Il entreprend pourtant des démarches pour obtenir un nouvel emploi actif, qui reste sans suite. En dépit de son exceptionnelle valeur militaire, le Consulat engagé dans une réaction coloniale ne tient pas à employer à son rang un officier de couleur aussi prestigieux. Pourtant, étranger à toute considération autre que le mérite personnel, Dumas, à aucun moment de sa carrière n'a mis en avant ses origines, ni sa couleur. Il d'éteint le soir du 26 février 1806, après une promenade à cheval.
Sources et informations :
Cet article fait suite au précédent publié en début de semaine, le 20 juillet consacré au Chevalier de Saint-George qu'il convient lire aussi tant le parcours de ces deux illustres personnages de couleur est exceptionnel et qui ont défendu la République ensemble en 1793.
J'ai trouvé ces informations dans un livret d'une petite cinquantaine de pages que je m'étais procuré, il y a quelques années au musée d'art et d'histoire de La Rochelle.l Ces deux biographies ont pour auteur Bernard Gainot, directeur de recherche en histoire moderne à l'Université Paris I Panthéon / Sorbonne.
Complément trouvé sur Wikpedia : Fils de noble et né esclave.
Thomas Alexandre Dumas est le quatrième enfant d’un noble normand du Pays de Caux Le Marquis Alexandre Dumas de la Pailleterie (1714-1786), parti rejoindre son frère cadet qui avait fait fortune dans les plantations à Saint Domingue et de son esclave africaine Marie Cessette Dumas faussement déclarée morte vers 1772. En réalité, deux documents notariés signés en 1786 et en 1801 par le futur général Dumas prouvent qu'il savait sa mère encore vivante.
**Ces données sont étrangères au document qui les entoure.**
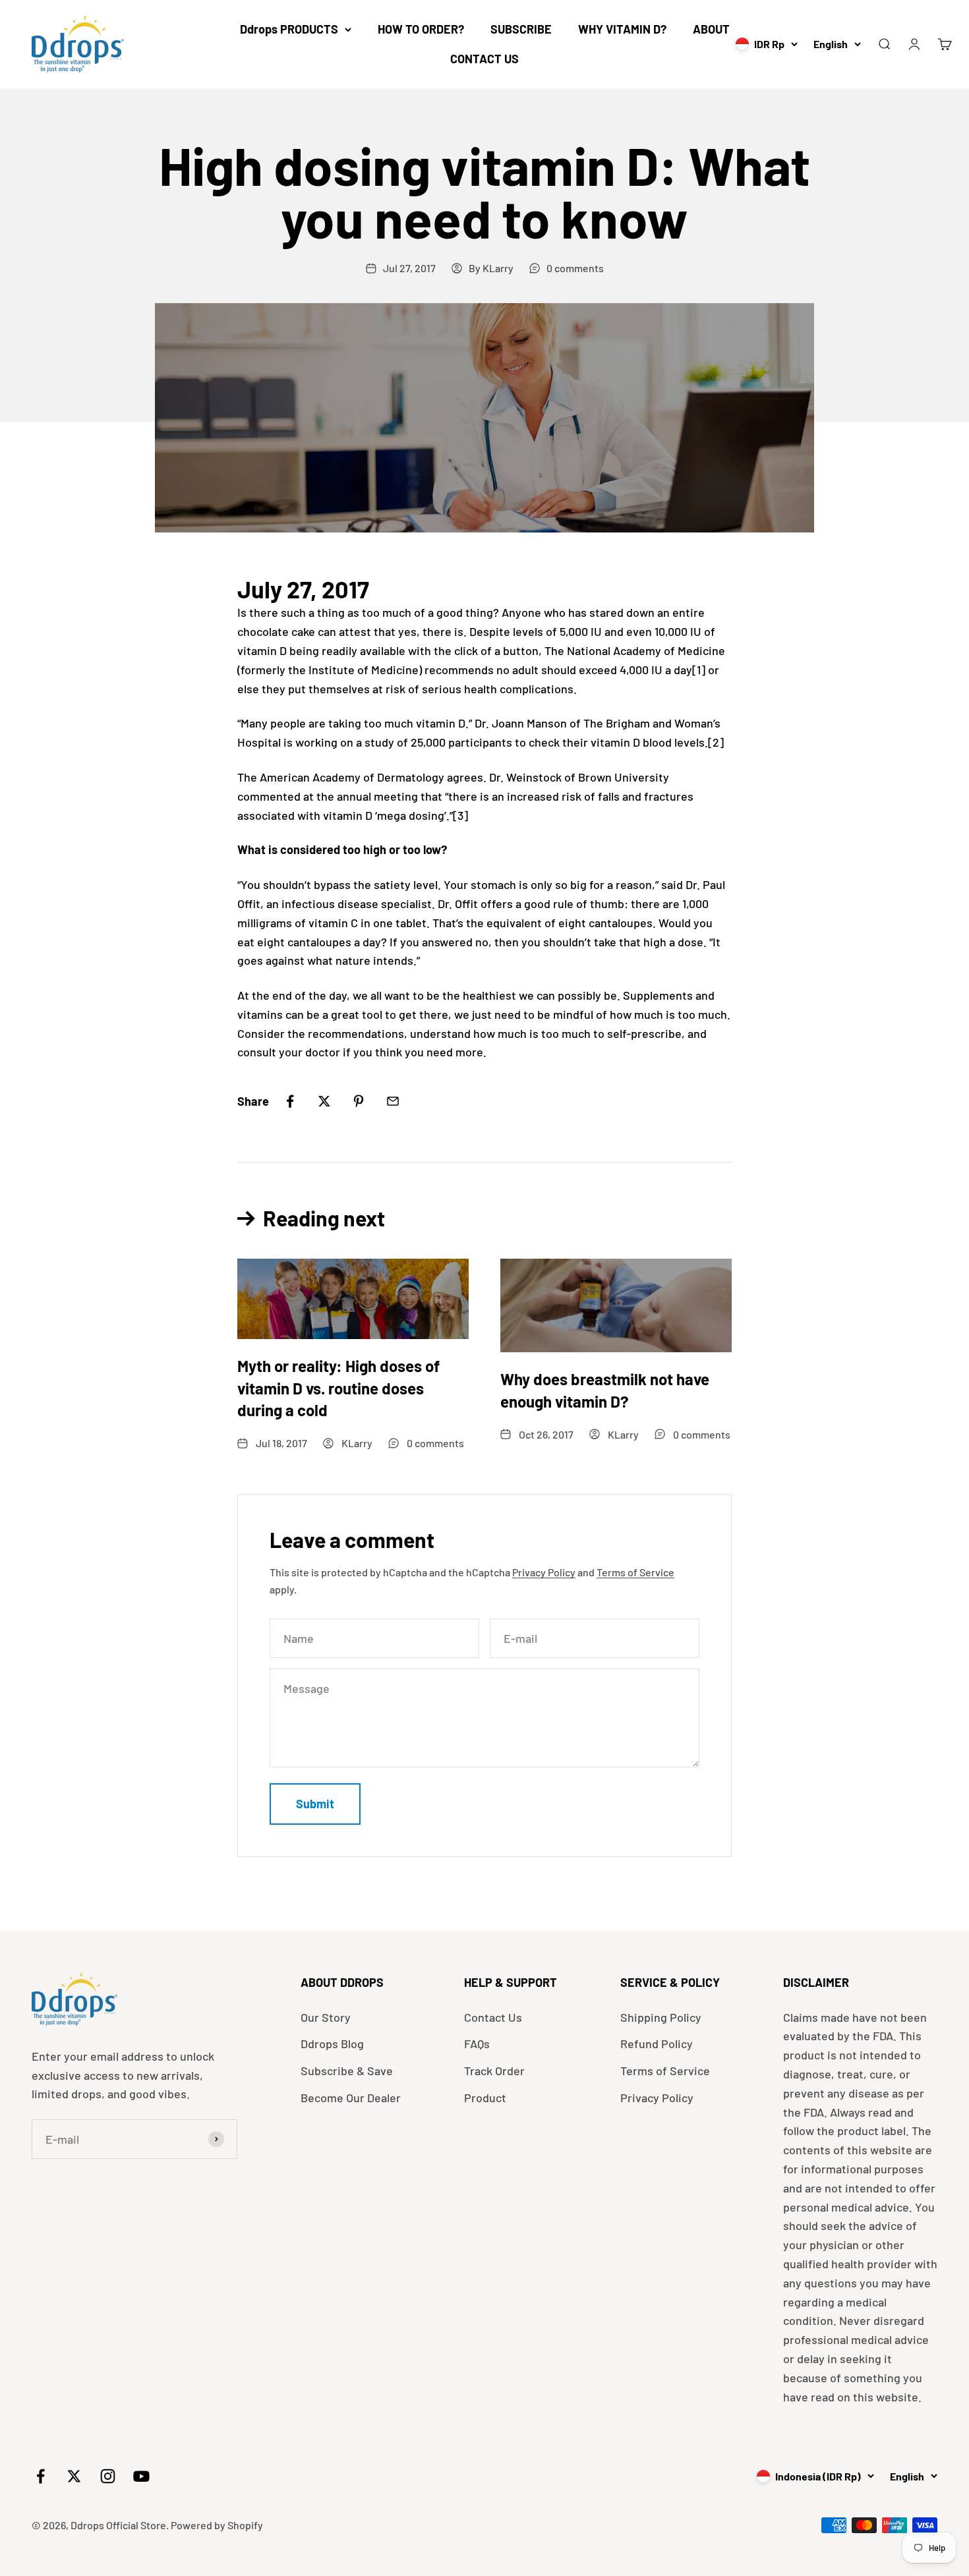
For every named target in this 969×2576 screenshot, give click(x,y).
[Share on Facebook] (290, 1101)
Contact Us (493, 2017)
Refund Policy (656, 2043)
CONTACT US (484, 58)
Il naît près du bourg de Jérémie, dans la maison « Madere » attenante à la petite plantation de canne à sucre détenue par Alexandre Antoine.
Avant de retourner en France vers 1774, son père vend ses quatre enfants en tant qu’esclaves, mais Thomas Alexandre est vendu à réméré, c'est-à-dire avec possibilité de rachat ultérieur. Il sera ainsi racheté par son père et reviendra auprès de lui sous le pseudonyme de Thomas Rétoré. L'adolescent reprend alors le nom paternel et reçoit l’éducation d’un jeune noble (escrime, vie culturelle et autres « exercices du corps ») de son époque.
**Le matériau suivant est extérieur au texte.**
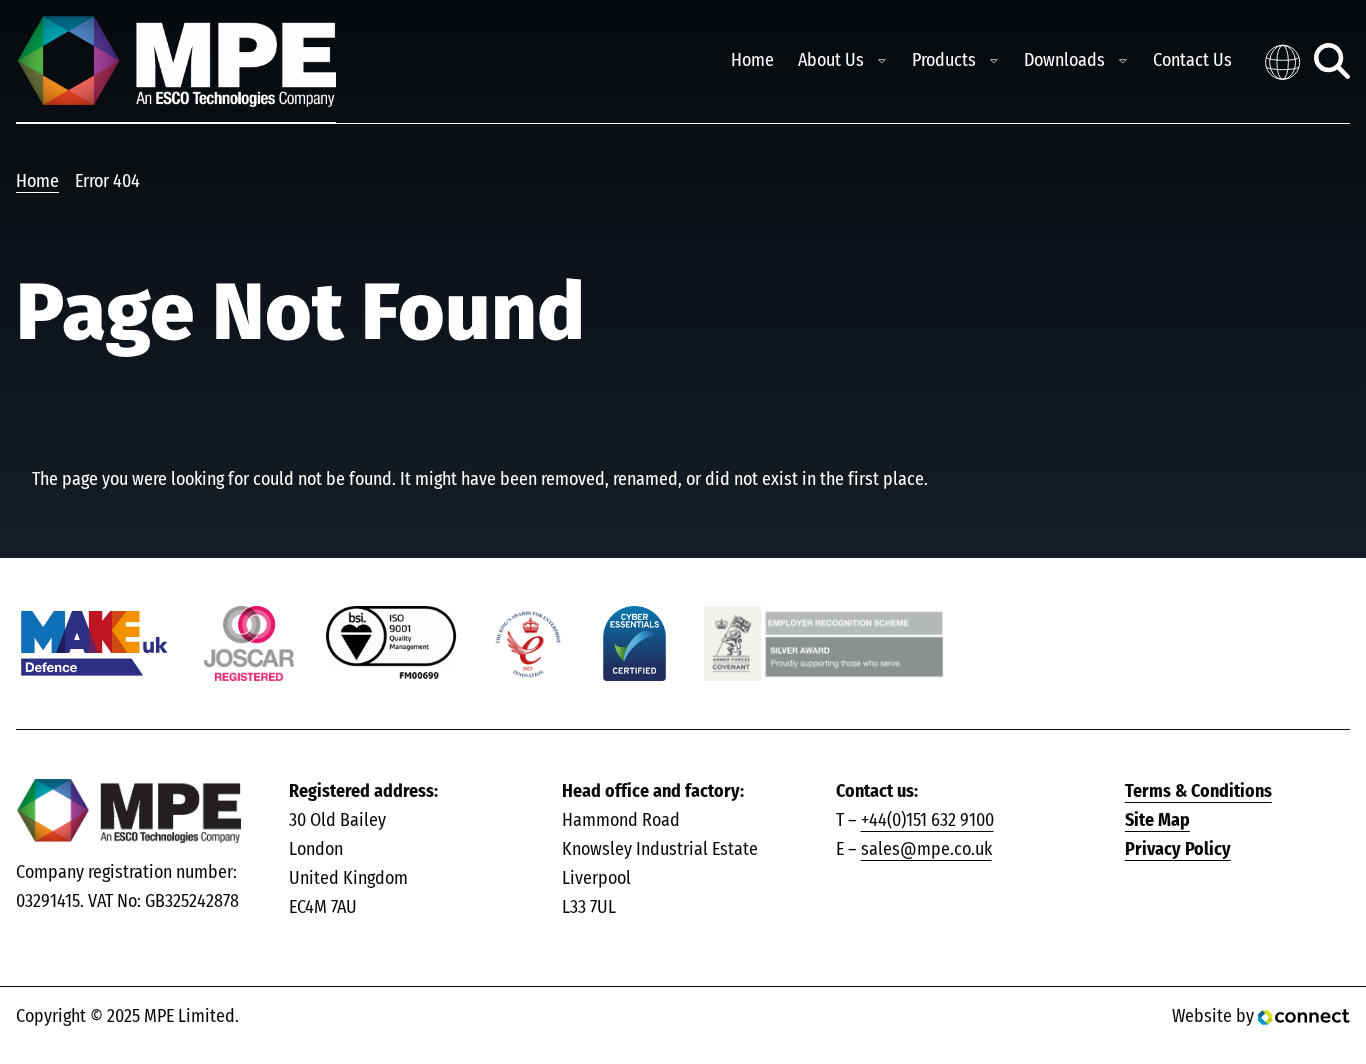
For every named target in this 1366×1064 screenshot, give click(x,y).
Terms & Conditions (1198, 792)
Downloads (1064, 61)
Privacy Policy (1178, 850)
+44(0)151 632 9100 (927, 821)
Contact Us (1192, 61)
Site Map (1157, 821)
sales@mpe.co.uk (926, 850)
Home (752, 61)
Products (944, 61)
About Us (831, 61)
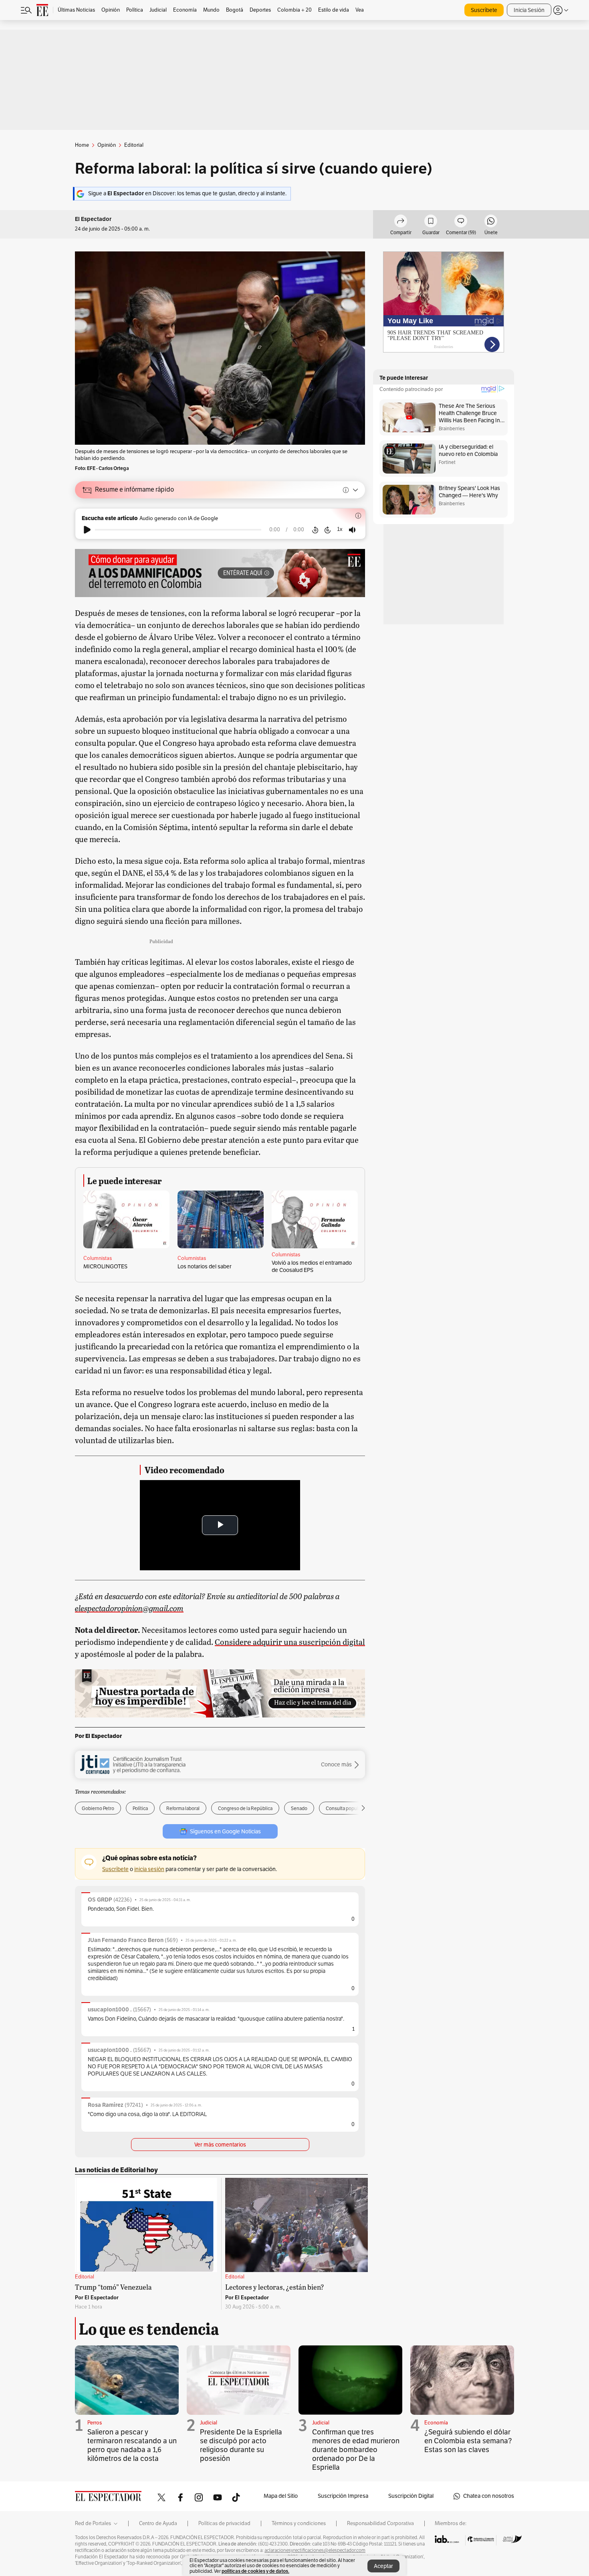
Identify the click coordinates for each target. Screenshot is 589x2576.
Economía (436, 2423)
Il est placé en pension par son père chez Nicolas Texier de la Boëssière rue Saint-Honoré à Paris où les matinées sont consacrées à l'étude et les après-midis au maniement des armes, dans lequel il excelle, notamment au sabre Il y fait la connaissance du chevalier de Saint George compositeur, escrimeur, également né esclave.
Bel athlète, son « mètre quatre-vingt-cinq » lui donne « plus belle prestance encore en des temps où la plupart des hommes faisaient une bonne tête de moins ». Il a « des cheveux et sourcils noirs crépus, un visage ovale, plein et brun, une petite bouche, des lèvres épaisses. » Sa « beauté exotique » fait sensation dans les milieux parisiens qu'il fréquente avec « tous les talents que l'on pouvait attendre d'un gentilhomme ». Par ailleurs, son père dépense beaucoup d'argent pour la garde-robe de son fils, afin qu'il tienne son rang dans la société. Les fonds paternels lui permettent de s'installer au début de 1784, alors qu'il a vingt ans, dans un logement rue Estienne, à proximité du Louvre.
Dans son texte, Bernard Gainot évoque un autre militaire Joseph Damingue, qui fit partie de la garde rapprochée Bonaparte. Voilà ce qu'en dit Wikipedia :
Né à La Havane en 1761, Joseph Damingue est le fils d’une famille d’esclaves de Cuba qui put s'installer à Bordeaux.
Très jeune Joseph se serait engagé tout jeune comme tambour.
Le 6 octobre 1784 il est soldat au Régiment de Champagne.
Le 6 juillet 1793, il passe au 22e régiment de chasseurs à cheval où il participe dans l'Armée des Pyrénées orientales aux campagnes de l’an I et II. Il est promu maréchal des logis le 8 juin 1795 (20 Prairial an III). Son régiment passe à l'Armée d'Italie.
Remarqué pour son courage, il est promu le 26 octobre 1796 (5 brumaire an V) sous-lieutenant dans les guides de l'armée d'Italie.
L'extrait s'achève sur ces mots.